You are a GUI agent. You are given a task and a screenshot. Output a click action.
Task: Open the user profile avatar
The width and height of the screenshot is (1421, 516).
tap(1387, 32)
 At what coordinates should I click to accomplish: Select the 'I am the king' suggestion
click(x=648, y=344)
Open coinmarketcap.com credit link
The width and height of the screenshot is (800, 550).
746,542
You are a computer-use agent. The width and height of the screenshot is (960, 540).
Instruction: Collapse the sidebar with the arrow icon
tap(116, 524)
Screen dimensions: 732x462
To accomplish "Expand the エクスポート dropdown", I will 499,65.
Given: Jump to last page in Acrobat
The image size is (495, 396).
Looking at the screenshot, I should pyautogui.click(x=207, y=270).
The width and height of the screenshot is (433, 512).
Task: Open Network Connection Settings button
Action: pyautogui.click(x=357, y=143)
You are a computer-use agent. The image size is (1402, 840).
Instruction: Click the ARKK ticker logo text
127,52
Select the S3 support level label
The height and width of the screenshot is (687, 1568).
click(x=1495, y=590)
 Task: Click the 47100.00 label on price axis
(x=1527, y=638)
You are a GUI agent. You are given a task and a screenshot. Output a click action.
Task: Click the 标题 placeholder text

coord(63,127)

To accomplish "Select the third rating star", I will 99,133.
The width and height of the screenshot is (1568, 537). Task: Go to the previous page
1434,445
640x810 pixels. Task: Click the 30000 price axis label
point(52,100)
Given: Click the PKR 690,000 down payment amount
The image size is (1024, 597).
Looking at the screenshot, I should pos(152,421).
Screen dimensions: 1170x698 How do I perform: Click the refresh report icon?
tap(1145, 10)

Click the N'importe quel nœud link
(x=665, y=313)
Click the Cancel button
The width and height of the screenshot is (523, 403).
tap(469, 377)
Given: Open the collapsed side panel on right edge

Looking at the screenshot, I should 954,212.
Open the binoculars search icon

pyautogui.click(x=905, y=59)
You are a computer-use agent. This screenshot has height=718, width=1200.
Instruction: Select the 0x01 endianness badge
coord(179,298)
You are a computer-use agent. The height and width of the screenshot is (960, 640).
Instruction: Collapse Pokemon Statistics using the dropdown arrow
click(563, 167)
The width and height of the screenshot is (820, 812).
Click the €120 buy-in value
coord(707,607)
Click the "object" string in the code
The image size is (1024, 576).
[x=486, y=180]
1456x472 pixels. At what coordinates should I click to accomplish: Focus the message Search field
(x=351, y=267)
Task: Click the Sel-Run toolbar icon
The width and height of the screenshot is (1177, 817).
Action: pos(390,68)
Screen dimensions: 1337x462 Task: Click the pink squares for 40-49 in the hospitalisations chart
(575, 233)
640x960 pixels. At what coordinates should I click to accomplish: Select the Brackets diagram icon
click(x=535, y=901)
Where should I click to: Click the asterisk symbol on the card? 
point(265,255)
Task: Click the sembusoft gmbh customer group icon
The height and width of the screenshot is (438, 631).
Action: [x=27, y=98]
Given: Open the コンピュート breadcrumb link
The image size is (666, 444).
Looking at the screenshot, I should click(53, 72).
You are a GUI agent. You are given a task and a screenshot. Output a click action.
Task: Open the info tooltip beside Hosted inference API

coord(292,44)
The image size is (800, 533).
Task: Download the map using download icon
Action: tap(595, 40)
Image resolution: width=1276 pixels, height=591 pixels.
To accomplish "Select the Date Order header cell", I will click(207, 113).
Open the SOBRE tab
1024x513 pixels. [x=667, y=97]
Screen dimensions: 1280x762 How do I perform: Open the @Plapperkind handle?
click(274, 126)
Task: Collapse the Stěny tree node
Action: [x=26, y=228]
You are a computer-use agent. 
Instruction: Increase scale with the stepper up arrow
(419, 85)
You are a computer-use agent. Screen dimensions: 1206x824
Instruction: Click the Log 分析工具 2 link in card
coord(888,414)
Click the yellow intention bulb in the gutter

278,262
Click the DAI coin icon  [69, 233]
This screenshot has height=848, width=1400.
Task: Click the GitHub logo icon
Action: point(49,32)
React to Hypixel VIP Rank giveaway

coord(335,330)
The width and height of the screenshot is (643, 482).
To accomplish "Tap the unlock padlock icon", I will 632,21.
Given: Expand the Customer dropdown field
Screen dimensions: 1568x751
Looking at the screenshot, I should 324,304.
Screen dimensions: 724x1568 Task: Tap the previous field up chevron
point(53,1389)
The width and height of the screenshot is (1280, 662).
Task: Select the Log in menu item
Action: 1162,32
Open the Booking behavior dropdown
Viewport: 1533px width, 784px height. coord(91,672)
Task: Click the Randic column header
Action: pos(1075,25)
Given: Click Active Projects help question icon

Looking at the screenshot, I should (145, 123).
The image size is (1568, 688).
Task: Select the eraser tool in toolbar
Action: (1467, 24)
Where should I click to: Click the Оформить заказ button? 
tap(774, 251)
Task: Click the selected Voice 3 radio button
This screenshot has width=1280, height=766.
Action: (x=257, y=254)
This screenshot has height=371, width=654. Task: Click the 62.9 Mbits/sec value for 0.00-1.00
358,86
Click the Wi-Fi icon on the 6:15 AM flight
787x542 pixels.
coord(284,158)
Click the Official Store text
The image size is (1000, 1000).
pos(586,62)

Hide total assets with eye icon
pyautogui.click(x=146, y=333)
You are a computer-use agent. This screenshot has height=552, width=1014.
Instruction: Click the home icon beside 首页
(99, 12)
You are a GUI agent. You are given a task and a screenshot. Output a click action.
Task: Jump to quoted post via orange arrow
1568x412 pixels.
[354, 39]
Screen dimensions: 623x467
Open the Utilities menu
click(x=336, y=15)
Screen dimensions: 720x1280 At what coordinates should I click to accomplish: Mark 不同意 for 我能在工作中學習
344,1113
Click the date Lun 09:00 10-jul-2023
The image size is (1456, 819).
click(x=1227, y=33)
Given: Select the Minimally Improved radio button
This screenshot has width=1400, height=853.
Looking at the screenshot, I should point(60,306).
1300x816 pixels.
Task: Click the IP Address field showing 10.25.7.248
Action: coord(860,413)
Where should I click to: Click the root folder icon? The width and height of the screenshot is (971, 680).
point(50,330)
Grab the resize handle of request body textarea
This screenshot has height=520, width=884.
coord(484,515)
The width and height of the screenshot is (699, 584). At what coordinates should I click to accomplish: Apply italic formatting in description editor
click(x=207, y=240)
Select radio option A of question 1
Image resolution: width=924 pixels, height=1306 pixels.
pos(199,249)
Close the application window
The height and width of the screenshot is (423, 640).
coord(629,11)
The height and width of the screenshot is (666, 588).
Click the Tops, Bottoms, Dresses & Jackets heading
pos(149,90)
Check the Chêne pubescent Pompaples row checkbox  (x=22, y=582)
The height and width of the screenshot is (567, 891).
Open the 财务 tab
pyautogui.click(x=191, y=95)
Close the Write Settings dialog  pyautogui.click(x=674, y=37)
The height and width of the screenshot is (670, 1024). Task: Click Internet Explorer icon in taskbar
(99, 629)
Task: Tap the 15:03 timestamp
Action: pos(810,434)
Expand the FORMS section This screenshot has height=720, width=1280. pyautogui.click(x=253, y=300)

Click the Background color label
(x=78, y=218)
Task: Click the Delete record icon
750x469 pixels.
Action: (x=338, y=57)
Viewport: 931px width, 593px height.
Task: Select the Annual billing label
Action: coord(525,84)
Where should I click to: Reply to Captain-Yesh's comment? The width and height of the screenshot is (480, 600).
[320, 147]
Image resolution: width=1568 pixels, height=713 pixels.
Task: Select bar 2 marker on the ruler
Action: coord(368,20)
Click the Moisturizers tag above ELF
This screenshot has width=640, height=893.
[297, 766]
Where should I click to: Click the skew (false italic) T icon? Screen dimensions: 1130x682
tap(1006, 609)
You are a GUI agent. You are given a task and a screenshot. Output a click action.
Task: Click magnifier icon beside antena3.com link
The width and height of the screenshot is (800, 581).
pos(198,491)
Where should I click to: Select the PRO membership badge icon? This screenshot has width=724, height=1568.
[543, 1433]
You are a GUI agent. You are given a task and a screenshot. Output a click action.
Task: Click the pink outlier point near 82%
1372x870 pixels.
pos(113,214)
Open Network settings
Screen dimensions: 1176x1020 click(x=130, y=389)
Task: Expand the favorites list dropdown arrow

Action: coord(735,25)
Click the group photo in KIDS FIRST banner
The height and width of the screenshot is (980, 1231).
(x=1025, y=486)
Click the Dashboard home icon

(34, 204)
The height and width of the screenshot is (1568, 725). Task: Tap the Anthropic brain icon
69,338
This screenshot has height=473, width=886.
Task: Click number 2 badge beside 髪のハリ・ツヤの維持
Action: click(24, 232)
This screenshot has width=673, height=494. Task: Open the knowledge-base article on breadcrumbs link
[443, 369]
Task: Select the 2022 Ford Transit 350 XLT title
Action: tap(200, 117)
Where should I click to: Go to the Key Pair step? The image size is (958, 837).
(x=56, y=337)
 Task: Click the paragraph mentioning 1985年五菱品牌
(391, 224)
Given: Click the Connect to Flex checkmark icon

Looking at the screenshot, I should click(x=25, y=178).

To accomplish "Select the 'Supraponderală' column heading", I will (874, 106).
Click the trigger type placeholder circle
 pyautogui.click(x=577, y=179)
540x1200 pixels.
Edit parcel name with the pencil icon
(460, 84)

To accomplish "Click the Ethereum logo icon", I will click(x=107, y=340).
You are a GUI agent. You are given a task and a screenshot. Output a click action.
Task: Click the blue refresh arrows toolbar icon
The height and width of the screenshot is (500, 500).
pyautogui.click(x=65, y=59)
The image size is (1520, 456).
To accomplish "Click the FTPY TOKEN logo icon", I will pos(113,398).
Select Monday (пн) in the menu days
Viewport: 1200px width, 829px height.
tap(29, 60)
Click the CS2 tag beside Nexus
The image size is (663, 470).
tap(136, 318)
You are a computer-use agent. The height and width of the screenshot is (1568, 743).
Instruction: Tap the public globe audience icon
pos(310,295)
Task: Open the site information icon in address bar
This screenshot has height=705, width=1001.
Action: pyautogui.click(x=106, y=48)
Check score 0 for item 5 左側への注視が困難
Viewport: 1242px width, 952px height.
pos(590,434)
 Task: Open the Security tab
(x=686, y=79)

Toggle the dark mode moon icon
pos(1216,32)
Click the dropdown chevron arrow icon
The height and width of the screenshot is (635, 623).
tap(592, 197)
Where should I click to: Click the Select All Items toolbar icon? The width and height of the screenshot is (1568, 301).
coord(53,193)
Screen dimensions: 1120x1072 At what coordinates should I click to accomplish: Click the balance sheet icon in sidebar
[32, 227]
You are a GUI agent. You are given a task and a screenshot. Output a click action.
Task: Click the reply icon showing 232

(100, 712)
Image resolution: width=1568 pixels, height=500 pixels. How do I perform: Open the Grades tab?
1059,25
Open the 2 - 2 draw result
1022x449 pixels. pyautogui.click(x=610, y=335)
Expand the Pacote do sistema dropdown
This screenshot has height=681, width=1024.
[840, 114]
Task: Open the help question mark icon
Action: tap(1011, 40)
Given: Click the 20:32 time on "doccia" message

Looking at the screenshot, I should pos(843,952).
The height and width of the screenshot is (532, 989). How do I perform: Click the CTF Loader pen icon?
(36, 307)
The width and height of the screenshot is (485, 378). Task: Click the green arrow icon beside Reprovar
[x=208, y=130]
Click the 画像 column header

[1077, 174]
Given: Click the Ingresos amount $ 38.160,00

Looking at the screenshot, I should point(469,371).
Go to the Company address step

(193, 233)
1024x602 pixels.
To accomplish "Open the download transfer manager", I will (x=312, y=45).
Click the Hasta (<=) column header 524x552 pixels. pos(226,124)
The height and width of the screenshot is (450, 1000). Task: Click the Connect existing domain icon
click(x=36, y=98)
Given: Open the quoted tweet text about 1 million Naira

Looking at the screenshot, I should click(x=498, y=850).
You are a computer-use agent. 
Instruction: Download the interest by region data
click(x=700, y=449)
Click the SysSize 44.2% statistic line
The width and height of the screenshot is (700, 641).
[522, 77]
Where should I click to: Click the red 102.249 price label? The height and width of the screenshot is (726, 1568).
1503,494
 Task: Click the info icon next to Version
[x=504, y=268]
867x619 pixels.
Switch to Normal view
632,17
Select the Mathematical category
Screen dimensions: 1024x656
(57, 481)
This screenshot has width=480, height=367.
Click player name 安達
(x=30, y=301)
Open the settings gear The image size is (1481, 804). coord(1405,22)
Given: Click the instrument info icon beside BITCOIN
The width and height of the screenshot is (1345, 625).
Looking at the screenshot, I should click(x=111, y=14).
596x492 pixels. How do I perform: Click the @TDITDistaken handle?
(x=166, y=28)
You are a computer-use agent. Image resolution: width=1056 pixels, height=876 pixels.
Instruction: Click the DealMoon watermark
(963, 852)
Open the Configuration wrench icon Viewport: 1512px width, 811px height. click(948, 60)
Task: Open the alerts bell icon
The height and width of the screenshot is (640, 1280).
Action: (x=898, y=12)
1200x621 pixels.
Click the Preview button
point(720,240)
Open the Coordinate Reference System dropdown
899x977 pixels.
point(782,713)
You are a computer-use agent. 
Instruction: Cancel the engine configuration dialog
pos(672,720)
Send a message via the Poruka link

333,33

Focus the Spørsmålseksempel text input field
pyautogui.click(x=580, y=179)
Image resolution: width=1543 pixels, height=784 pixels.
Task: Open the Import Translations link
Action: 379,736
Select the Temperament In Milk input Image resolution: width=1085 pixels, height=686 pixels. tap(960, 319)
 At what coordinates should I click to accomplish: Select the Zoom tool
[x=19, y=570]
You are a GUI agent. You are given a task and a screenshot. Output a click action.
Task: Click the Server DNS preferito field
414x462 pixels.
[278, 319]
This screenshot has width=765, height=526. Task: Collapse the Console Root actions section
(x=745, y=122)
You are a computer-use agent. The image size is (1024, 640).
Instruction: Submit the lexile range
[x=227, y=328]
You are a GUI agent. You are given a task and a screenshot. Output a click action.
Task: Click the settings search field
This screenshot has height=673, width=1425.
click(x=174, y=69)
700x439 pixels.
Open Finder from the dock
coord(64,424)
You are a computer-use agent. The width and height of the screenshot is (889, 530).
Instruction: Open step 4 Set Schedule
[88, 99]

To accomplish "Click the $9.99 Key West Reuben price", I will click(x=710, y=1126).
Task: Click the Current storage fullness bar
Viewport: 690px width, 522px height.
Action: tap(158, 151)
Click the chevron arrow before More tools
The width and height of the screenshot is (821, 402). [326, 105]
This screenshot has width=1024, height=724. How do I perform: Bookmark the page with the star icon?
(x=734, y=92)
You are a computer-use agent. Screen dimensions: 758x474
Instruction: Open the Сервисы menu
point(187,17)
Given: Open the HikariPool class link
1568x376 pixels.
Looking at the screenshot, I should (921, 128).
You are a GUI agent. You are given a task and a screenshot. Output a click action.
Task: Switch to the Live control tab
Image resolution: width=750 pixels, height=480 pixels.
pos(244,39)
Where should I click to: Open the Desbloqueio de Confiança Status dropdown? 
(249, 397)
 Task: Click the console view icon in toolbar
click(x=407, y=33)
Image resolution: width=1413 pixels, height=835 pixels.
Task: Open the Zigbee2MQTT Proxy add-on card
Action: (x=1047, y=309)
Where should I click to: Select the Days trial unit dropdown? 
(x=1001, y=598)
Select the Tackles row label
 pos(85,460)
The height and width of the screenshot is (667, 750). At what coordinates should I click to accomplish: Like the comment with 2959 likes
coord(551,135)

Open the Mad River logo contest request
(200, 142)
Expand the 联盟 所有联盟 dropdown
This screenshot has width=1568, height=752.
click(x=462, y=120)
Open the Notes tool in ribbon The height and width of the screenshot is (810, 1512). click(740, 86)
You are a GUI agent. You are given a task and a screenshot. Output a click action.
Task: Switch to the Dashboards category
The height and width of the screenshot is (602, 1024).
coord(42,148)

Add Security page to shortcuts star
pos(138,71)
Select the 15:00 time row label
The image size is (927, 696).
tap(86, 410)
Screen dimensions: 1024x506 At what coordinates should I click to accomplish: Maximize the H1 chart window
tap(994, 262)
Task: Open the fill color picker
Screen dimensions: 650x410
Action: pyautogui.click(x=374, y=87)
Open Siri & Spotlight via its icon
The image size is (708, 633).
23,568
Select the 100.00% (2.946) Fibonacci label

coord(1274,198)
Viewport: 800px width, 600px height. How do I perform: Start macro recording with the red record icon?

- - - -

Problem description: Compute how many lines in the material contain the word "record". Only the result should be written.

Worked solution: 2